Eugene Investment & Securities Report
[Asia Economy Reporter Kwangho Lee] Eugene Investment & Securities analyzed that Hyundai Steel is reducing its export proportion to Southeast Asia, where China's influence is increasing, and is adopting a strategy to increase the proportion of the US and Europe, which are decoupling from China, thus having high exposure to benefits from deglobalization. The buy rating was maintained along with the target price of 46,000 KRW.
Analyst Yujin Lee of Eugene Investment & Securities stated, “Hyundai Steel's Q4 consolidated sales are expected to be 5.8 trillion KRW (-17% qoq, -10% yoy), and operating profit is expected to be 27.8 billion KRW (-93% qoq, -96% yoy). The slowdown in performance was largely due to reduced production caused by partial strikes within Hyundai Steel and shipment disruptions caused by the 16-day Cargo Solidarity strike from November to December.”
The analyst added, “In addition, the rise in utility costs (LNG and industrial electricity charges) and restoration costs for the Pohang plant were additionally reflected, negatively impacting performance. One-time costs will no longer be reflected in Q1, but high electricity charges are expected to continue next year as well, with the estimated consolidated operating profit for 2023 projected at 1.7 trillion KRW (-10% yoy).”
He said, “China's zero-COVID policy has been officially lifted,” and “After the lifting, confirmed cases surged rapidly, causing the manufacturing PMI to fall to the lowest level since the outbreak of COVID, and blast furnace operating rates have remained flat.” He added, “Global prices including China are rising simultaneously, but this is due to the impact of supply shocks rather than fundamental (demand) improvements. Ultimately, the direction of global demand after China's COVID recovery point will be the key to the steel industry outlook.”

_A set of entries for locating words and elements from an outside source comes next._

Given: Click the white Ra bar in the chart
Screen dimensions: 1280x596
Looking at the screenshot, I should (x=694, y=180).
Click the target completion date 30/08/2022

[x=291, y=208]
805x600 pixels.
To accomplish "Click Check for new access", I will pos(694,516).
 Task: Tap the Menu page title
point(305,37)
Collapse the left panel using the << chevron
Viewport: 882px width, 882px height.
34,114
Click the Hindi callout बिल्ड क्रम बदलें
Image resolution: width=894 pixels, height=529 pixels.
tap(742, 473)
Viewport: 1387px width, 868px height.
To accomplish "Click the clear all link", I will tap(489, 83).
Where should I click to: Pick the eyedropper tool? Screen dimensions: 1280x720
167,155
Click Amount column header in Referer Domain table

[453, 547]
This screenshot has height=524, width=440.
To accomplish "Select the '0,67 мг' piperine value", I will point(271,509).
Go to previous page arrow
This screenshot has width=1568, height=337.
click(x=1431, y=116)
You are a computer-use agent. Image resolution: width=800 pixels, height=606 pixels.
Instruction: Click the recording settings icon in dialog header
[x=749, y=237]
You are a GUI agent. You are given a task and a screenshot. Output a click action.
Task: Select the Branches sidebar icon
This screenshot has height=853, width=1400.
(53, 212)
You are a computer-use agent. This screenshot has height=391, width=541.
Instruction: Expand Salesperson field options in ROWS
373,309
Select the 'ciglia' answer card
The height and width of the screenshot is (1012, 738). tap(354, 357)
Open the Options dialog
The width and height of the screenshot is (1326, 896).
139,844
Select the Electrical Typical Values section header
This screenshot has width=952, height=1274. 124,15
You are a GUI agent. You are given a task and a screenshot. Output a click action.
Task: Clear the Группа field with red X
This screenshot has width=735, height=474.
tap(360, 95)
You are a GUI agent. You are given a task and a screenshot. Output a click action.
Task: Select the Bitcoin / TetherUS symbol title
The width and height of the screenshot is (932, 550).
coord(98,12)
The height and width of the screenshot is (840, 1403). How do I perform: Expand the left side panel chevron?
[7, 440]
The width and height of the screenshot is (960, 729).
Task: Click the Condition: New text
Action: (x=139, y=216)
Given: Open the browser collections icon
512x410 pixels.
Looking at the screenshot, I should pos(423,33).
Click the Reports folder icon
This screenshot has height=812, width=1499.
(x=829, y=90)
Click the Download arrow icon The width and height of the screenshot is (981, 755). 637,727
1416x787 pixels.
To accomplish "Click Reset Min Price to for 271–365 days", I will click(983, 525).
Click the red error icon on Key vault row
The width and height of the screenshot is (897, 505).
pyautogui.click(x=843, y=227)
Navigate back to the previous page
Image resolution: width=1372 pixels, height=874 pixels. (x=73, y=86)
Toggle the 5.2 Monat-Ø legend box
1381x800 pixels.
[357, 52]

He continued, “It is judged that China's influence will not be significant in Q1,” but “However, if internal demand in China does not return to normal levels after production resumes during the COVID normalization process, there is a possibility of oversupply of excess production volume.”
He also said, “In the short term, stock price fluctuations are likely to be determined by the intensity of China's infrastructure and real estate stimulus,” but “The positive long-term aspect is that trade barriers against Chinese steel products are increasing, so the relative benefits for Korean companies are expected to continue.”